● **Required action**:
Print every entry again, precisely as written.

───

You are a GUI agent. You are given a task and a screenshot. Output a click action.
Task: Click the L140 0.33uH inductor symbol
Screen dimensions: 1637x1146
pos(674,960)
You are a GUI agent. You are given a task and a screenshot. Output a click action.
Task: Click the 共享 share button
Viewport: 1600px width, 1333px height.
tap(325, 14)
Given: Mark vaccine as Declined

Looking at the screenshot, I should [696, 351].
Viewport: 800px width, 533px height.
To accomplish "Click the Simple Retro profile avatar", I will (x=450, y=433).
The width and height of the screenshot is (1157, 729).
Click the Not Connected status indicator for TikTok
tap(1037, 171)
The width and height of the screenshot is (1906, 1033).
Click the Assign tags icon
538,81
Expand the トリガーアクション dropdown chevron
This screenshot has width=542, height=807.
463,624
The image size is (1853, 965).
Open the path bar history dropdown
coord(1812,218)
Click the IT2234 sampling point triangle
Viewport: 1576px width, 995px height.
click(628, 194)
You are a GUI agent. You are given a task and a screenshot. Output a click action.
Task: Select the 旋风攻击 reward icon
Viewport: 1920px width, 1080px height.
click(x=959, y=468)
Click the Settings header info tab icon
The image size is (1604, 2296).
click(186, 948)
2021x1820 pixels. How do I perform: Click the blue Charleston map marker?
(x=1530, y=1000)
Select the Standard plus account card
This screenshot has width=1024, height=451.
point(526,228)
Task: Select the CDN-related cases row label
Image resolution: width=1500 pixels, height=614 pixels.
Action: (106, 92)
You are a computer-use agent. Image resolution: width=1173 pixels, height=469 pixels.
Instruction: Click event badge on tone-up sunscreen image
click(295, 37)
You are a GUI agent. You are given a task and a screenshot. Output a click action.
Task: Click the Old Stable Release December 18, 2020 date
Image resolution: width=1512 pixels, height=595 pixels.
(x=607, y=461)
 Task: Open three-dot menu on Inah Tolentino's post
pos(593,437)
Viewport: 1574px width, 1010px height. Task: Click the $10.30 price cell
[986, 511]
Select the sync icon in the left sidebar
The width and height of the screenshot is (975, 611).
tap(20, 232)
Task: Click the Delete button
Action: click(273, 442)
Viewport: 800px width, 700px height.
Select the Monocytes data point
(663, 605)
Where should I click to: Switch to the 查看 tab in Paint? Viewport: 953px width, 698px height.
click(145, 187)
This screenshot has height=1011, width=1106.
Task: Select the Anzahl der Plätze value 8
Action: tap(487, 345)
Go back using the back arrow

───

● **Task solution**:
You are a GUI agent. You are given a task and a screenshot. Output a click action.
Task: Click the L140 0.33uH inductor symbol
Screen dimensions: 1637x1146
pos(674,960)
You are a GUI agent. You are given a task and a screenshot. Output a click action.
Task: Click the 共享 share button
Viewport: 1600px width, 1333px height.
tap(325, 14)
Given: Mark vaccine as Declined

Looking at the screenshot, I should [696, 351].
Viewport: 800px width, 533px height.
To accomplish "Click the Simple Retro profile avatar", I will (x=450, y=433).
The width and height of the screenshot is (1157, 729).
Click the Not Connected status indicator for TikTok
tap(1037, 171)
The width and height of the screenshot is (1906, 1033).
Click the Assign tags icon
538,81
Expand the トリガーアクション dropdown chevron
This screenshot has width=542, height=807.
463,624
The image size is (1853, 965).
Open the path bar history dropdown
coord(1812,218)
Click the IT2234 sampling point triangle
Viewport: 1576px width, 995px height.
click(628, 194)
You are a GUI agent. You are given a task and a screenshot. Output a click action.
Task: Select the 旋风攻击 reward icon
Viewport: 1920px width, 1080px height.
click(x=959, y=468)
Click the Settings header info tab icon
The image size is (1604, 2296).
click(186, 948)
2021x1820 pixels. How do I perform: Click the blue Charleston map marker?
(x=1530, y=1000)
Select the Standard plus account card
This screenshot has width=1024, height=451.
point(526,228)
Task: Select the CDN-related cases row label
Image resolution: width=1500 pixels, height=614 pixels.
Action: (106, 92)
You are a computer-use agent. Image resolution: width=1173 pixels, height=469 pixels.
Instruction: Click event badge on tone-up sunscreen image
click(295, 37)
You are a GUI agent. You are given a task and a screenshot. Output a click action.
Task: Click the Old Stable Release December 18, 2020 date
Image resolution: width=1512 pixels, height=595 pixels.
(x=607, y=461)
 Task: Open three-dot menu on Inah Tolentino's post
pos(593,437)
Viewport: 1574px width, 1010px height. Task: Click the $10.30 price cell
[986, 511]
Select the sync icon in the left sidebar
The width and height of the screenshot is (975, 611).
tap(20, 232)
Task: Click the Delete button
Action: click(273, 442)
Viewport: 800px width, 700px height.
Select the Monocytes data point
(663, 605)
Where should I click to: Switch to the 查看 tab in Paint? Viewport: 953px width, 698px height.
click(145, 187)
This screenshot has height=1011, width=1106.
Task: Select the Anzahl der Plätze value 8
Action: tap(487, 345)
Go back using the back arrow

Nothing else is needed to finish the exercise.